» **Data**
========
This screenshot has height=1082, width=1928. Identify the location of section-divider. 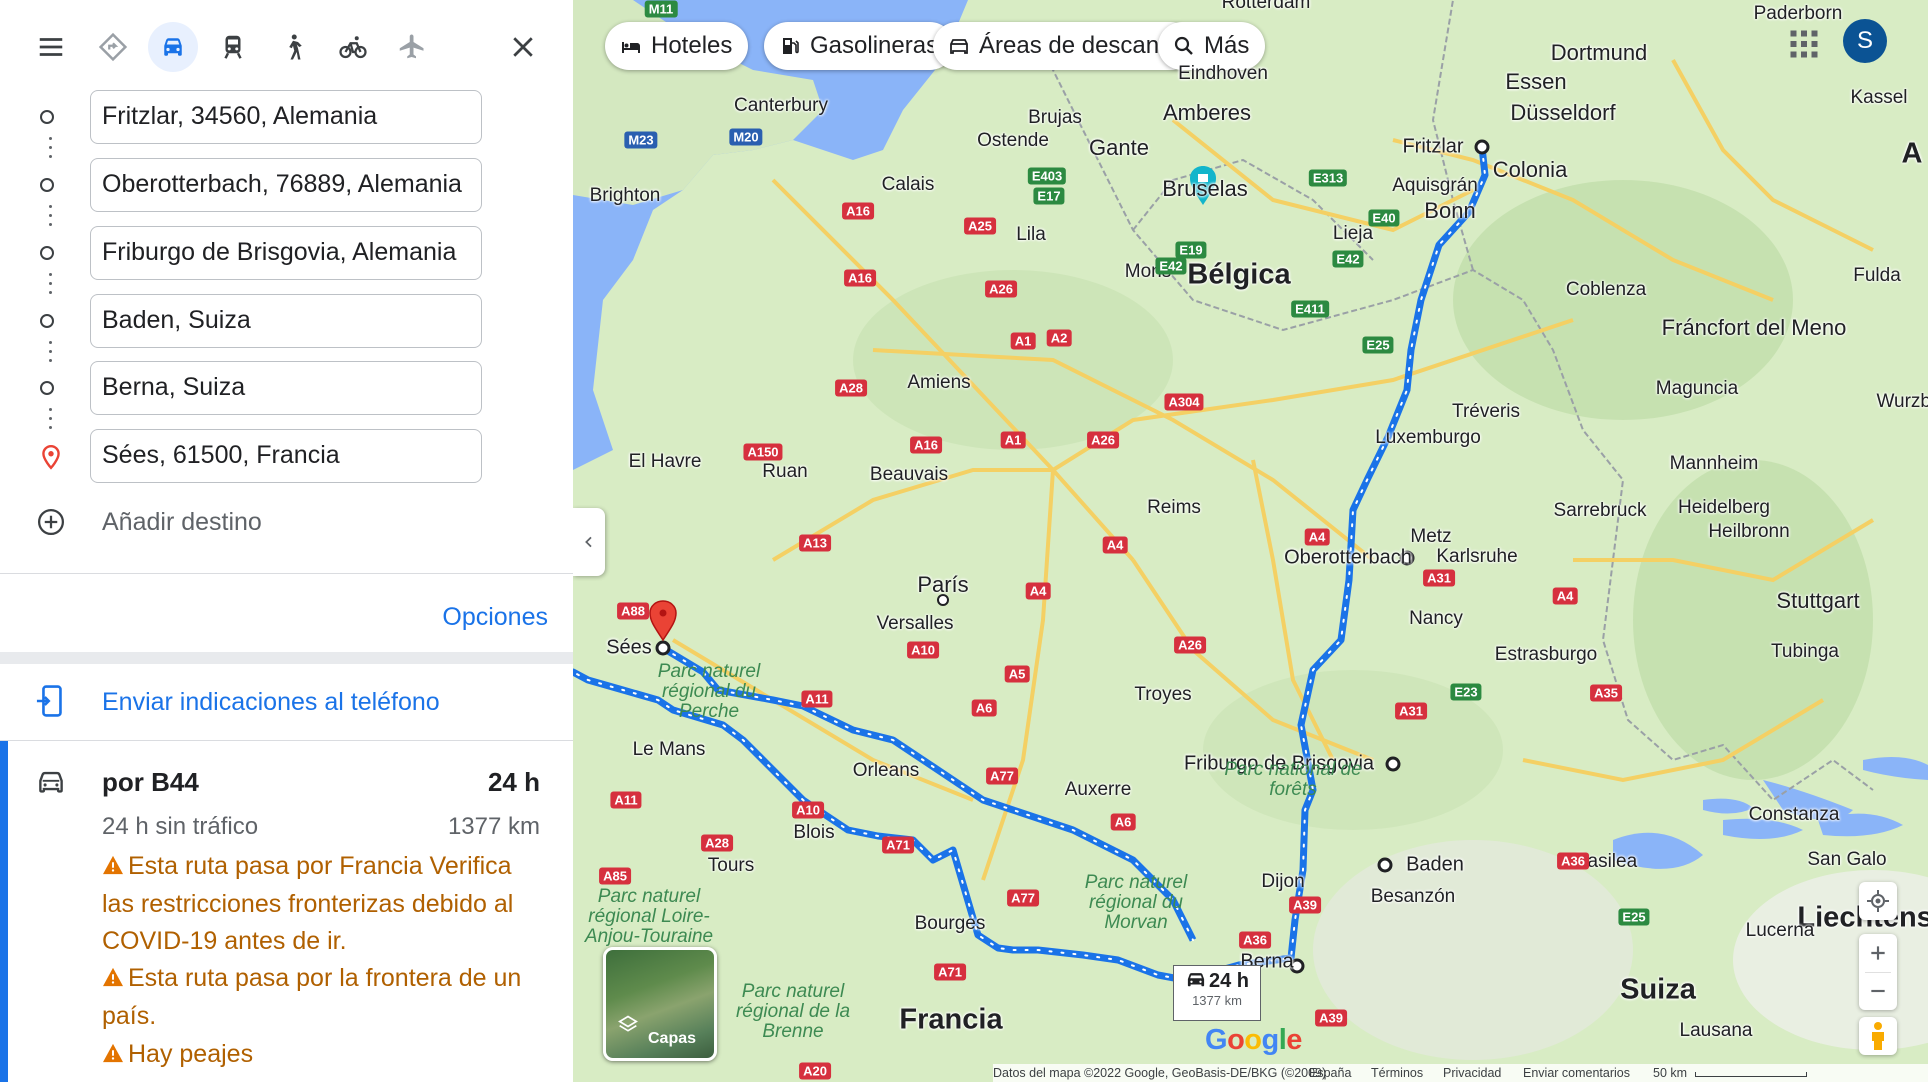
(286, 658).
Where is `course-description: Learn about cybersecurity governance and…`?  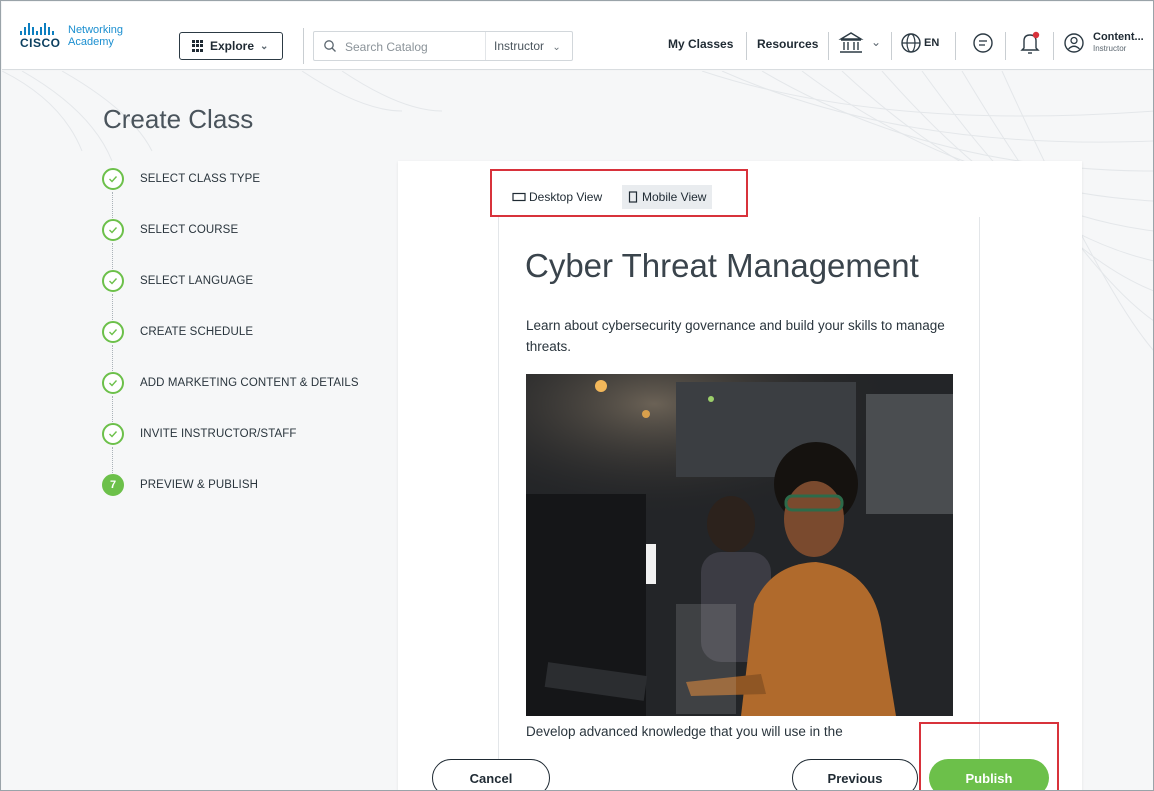
course-description: Learn about cybersecurity governance and… is located at coordinates (736, 336).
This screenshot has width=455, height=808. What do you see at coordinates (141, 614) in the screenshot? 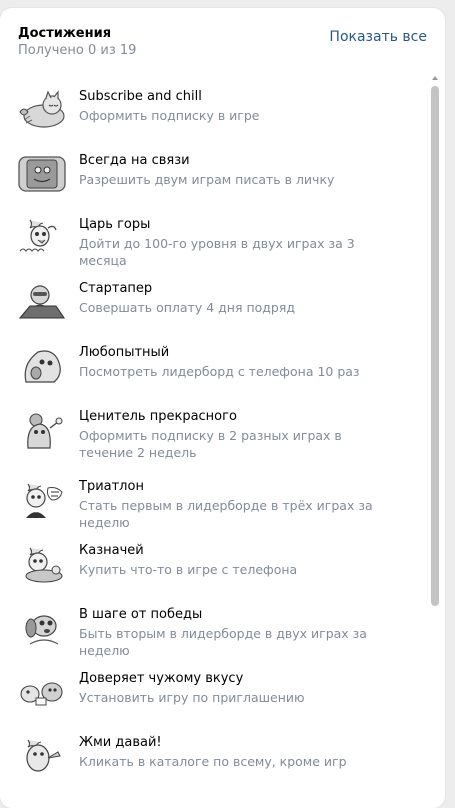
I see `achievement-name: В шаге от победы` at bounding box center [141, 614].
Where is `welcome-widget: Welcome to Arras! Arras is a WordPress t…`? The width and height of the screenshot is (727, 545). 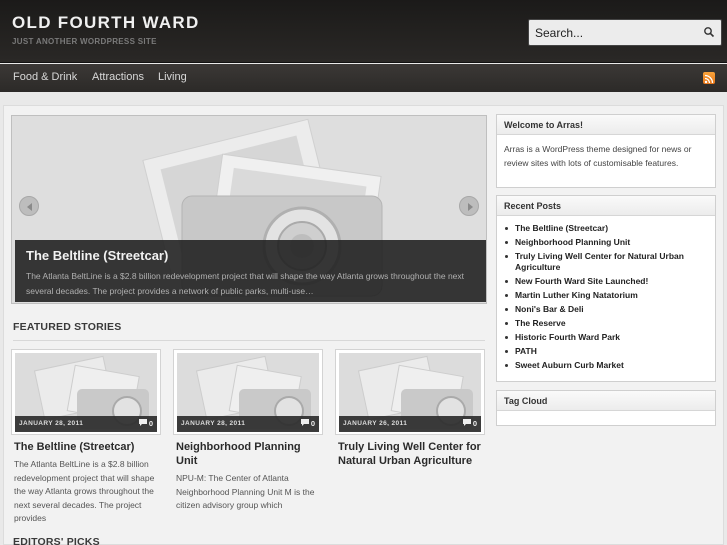
welcome-widget: Welcome to Arras! Arras is a WordPress t… is located at coordinates (606, 151).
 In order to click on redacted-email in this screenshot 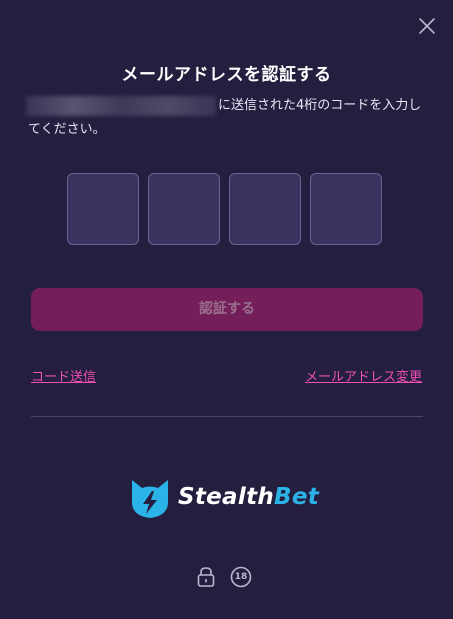, I will do `click(121, 106)`.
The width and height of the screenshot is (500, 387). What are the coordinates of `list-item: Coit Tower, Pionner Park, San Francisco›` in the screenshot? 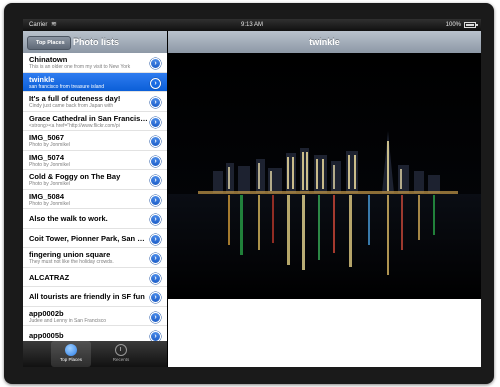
========
Put the stretch from the start of the records through the line containing "course-description: Learn about cybersecurity governance and… is" into a two-column CSV with the columns "prompt" and "reply", one row per record. Quote each field, turn any line breaks into spaces, and leave the pictures out.

prompt,reply
"This screenshot has height=1082, width=1928. Identify the location of section-divider.","(286, 658)."
"Where is `course-description: Learn about cybersecurity governance and…`?","course-description: Learn about cybersecurity governance and… is located at coordinates (736, 336)."